The Power of Religion in the Public Sphere
Title | The Power of Religion in the Public Sphere PDF eBook |
Author | Judith Butler |
Publisher | Columbia University Press |
Pages | 149 |
Release | 2011-03-02 |
Genre | Philosophy |
ISBN | 023152725X |
The Power of Religion in the Public Sphere represents a rare opportunity to experience a diverse group of preeminent philosophers confronting one pervasive contemporary concern: what role does or should religion play in our public lives? Reflecting on her recent work concerning state violence in Israel-Palestine, Judith Butler explores the potential of religious perspectives for renewing cultural and political criticism, while Jürgen Habermas, best known for his seminal conception of the public sphere, thinks through the ambiguous legacy of the concept of "the political" in contemporary theory. Charles Taylor argues for a radical redefinition of secularism, and Cornel West defends civil disobedience and emancipatory theology. Eduardo Mendieta and Jonathan VanAntwerpen detail the immense contribution of these philosophers to contemporary social and political theory, and an afterword by Craig Calhoun places these attempts to reconceive the significance of both religion and the secular in the context of contemporary national and international politics.

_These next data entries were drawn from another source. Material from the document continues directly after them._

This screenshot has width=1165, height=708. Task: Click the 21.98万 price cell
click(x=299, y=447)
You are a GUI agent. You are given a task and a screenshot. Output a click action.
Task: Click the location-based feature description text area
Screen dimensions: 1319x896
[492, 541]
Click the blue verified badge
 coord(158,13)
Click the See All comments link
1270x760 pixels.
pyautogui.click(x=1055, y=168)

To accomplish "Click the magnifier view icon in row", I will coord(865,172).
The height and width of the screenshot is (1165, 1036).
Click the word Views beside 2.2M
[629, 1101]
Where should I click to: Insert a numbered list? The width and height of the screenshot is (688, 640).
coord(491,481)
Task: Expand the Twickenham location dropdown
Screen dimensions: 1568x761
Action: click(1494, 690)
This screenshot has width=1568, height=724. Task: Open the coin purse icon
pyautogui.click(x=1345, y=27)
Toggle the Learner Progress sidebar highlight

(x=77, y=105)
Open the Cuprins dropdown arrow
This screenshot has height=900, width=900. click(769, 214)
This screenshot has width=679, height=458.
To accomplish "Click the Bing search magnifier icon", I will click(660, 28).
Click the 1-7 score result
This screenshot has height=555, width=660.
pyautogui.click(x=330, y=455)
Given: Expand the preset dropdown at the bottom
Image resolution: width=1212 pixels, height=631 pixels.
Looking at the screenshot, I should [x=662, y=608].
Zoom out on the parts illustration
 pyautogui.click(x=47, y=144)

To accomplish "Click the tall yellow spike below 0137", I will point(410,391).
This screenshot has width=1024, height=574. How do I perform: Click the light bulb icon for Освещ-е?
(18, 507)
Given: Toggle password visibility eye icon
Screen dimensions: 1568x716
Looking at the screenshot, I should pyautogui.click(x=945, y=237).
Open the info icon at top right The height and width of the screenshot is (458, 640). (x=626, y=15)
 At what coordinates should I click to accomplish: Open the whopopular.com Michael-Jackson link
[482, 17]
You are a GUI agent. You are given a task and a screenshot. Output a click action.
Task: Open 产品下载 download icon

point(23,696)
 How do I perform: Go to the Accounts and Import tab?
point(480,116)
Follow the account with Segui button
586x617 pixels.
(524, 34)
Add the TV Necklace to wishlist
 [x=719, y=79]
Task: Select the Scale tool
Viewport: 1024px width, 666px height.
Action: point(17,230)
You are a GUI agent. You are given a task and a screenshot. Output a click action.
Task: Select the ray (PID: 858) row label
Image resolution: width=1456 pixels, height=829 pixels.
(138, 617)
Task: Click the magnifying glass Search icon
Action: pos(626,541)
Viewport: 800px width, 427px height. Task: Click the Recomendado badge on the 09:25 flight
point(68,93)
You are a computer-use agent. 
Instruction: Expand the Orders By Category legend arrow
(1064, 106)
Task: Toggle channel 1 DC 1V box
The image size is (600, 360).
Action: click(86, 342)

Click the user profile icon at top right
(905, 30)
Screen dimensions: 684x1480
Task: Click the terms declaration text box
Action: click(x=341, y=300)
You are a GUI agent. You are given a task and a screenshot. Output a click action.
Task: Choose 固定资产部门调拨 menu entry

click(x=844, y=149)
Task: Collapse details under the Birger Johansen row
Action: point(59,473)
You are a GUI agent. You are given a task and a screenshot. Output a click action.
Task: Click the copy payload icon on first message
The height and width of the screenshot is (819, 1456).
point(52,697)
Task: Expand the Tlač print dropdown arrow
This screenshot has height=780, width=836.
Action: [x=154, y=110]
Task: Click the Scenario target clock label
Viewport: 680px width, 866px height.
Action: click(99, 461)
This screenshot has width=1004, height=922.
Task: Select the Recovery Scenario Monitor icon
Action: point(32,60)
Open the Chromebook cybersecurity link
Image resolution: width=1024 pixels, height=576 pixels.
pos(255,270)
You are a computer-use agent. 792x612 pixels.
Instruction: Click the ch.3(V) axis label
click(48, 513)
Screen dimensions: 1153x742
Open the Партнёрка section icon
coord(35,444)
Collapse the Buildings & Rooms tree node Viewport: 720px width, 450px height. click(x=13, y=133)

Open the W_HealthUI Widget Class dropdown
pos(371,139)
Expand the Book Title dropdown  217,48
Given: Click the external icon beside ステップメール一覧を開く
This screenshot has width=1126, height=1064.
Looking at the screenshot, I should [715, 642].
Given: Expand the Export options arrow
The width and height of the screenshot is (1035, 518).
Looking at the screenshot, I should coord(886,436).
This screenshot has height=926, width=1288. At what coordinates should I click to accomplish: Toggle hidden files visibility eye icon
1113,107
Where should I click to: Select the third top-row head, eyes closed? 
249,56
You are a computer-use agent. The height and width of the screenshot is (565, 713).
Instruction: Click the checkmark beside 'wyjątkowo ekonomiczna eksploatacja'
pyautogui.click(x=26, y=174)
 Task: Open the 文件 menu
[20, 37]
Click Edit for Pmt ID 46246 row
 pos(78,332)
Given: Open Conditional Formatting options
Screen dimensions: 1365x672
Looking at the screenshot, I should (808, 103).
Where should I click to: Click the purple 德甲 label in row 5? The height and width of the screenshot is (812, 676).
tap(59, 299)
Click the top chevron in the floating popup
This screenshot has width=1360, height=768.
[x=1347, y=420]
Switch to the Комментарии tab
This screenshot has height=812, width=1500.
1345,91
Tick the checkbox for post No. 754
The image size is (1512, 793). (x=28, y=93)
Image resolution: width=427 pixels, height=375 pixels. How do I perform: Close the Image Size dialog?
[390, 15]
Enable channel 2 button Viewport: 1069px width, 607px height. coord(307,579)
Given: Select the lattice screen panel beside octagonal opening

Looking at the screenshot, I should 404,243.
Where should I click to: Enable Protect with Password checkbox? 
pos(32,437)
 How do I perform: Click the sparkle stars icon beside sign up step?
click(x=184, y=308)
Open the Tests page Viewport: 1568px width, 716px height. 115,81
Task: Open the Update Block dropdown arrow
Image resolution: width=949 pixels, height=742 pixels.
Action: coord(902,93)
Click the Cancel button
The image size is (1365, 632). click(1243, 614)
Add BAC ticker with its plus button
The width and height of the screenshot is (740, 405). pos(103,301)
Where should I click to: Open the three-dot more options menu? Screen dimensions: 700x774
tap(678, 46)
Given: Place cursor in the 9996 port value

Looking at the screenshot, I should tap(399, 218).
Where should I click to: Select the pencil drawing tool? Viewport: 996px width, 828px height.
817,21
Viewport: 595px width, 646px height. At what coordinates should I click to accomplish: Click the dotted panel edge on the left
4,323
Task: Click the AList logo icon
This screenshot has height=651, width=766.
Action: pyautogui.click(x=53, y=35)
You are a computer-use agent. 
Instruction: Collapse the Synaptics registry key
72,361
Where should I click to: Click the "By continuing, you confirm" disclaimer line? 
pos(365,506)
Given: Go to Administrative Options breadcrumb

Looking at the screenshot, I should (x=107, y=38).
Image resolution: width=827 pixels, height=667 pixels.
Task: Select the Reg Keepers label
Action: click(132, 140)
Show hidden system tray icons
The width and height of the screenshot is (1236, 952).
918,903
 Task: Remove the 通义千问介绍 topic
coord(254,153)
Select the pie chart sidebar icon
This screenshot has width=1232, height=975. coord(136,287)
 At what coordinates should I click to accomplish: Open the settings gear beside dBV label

Between Concept and Identity
Title | Between Concept and Identity PDF eBook |
Author | Esteban Fernández-Cobián |
Publisher | Cambridge Scholars Publishing |
Pages | 490 |
Release | 2014-10-02 |
Genre | Art |
ISBN | 144386837X |
The identity of places of worship is one of the most difficult problems faced by religious architecture at the start of this new millennium. Contemporary globalising experiences demand, peremptorily, a reflection, both conceptual and situational, on the origin of objects, people and institutions. Nevertheless, the chance of these migration flows annihilating already-existing religious identities is perceived as a problem. This problem is directly linked to the survival of architecture as a system carrying a material representation of the divine and constituting a self-reference system for the community of believers. Therefore, it is important to define the extent to which the new religious architecture has given room to an abstract type of formal experimentation which is disconnected from social reality. Does this architecture maintain its bridging, sacramental value, or, on the contrary, has it given way to the conceptualist trends still alive in the artistic world? Is metaphor a valid concept for the Christian religion? Is there an essential aspect linking this architecture to the centuries-old tradition of the Catholic Church? Different architectural, pedagogical, exhibition and formal initiatives have arisen in recent years and it is necessary to get to know them, with the purpose of understanding where contemporary religious architecture is heading in its eternal search for a permanent identity.